Among the entries below, how many lines have the string "this" in them? Only the number should be given.

☆ ☆ ☆

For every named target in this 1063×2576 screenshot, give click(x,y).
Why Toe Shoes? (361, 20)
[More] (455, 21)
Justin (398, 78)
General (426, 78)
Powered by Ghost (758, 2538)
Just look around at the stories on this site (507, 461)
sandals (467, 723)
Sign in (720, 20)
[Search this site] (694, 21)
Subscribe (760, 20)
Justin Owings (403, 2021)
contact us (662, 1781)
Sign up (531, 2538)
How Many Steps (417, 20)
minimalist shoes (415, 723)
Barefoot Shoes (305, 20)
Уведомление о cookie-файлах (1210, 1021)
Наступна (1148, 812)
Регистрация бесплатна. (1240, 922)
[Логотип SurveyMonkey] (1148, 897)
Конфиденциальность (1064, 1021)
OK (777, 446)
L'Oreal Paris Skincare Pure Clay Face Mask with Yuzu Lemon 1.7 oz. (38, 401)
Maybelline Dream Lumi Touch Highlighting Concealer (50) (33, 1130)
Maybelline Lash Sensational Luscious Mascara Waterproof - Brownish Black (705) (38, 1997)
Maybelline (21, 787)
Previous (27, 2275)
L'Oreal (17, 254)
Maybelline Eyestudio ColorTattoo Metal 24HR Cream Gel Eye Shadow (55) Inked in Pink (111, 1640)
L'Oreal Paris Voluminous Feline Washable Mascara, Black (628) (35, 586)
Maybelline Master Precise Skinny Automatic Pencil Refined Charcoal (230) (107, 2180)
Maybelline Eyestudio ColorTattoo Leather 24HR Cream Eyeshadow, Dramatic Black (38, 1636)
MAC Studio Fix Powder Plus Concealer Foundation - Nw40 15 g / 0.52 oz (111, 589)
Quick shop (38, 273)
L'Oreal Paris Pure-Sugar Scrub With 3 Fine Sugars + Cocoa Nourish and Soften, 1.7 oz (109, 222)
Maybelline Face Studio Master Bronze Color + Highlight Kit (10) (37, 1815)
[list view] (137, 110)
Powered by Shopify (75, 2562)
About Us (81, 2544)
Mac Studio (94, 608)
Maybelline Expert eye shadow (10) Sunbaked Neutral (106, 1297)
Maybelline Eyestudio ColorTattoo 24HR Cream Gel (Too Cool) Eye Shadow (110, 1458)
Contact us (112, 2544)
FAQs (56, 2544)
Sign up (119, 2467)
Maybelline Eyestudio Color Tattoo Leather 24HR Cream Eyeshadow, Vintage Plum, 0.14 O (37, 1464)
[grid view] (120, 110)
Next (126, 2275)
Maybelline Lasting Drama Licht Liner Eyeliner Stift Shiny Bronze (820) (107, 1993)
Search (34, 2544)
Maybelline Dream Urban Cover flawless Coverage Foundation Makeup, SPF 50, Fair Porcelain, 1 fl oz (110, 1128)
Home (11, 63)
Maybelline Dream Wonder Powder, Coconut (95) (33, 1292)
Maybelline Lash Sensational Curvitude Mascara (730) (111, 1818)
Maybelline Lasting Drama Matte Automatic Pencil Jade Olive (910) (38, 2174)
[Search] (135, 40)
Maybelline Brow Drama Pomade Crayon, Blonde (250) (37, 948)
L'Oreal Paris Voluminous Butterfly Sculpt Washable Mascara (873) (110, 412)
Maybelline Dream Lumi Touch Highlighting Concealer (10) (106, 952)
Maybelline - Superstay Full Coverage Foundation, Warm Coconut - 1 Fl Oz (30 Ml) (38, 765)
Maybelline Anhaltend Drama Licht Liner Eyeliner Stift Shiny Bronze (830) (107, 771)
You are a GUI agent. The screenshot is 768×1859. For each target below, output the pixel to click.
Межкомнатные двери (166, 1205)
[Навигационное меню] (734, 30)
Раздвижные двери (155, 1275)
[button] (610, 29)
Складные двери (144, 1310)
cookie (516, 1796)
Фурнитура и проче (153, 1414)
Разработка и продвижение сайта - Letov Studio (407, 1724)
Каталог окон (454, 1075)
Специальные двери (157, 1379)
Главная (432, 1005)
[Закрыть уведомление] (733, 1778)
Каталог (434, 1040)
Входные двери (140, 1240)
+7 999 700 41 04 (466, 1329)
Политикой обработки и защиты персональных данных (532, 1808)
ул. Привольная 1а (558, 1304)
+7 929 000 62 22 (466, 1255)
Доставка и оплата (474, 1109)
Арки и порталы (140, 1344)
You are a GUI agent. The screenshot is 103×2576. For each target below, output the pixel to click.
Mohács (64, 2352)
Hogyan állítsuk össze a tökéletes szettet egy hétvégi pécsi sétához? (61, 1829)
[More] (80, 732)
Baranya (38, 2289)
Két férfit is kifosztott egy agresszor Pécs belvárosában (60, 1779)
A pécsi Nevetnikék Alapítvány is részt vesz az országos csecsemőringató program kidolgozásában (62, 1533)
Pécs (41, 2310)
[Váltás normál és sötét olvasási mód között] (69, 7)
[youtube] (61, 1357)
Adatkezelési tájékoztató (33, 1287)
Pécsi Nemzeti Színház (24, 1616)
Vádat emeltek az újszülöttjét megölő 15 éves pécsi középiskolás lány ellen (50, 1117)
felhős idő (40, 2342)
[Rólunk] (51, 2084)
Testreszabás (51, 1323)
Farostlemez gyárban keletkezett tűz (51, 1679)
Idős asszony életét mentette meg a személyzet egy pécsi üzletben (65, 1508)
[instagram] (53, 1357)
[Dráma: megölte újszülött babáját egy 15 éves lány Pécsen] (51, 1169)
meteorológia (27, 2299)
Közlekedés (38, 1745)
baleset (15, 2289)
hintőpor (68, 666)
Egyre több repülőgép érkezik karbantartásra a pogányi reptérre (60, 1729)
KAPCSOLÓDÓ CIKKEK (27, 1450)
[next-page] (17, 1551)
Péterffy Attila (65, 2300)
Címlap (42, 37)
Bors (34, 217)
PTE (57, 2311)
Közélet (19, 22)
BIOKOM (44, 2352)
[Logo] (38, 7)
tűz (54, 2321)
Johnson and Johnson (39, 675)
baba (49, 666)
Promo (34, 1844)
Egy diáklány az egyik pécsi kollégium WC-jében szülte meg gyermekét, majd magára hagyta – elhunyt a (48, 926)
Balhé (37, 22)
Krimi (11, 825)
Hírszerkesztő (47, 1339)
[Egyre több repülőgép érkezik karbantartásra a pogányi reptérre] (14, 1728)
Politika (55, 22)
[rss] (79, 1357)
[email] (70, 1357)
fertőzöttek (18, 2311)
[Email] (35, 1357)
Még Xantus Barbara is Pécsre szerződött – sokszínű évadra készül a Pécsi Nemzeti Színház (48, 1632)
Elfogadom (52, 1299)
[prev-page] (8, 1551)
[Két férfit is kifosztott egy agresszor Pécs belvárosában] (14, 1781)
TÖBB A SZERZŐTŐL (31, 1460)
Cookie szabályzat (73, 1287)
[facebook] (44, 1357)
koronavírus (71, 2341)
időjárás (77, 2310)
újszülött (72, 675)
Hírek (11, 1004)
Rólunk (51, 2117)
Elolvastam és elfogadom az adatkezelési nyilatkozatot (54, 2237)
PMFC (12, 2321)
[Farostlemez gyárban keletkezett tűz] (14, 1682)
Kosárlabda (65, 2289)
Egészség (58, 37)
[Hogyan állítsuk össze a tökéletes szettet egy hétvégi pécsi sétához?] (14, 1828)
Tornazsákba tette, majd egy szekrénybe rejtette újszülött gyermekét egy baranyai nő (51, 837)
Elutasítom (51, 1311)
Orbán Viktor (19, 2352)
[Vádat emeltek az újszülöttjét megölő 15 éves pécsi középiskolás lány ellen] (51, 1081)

☆ ☆ ☆

Your response – 3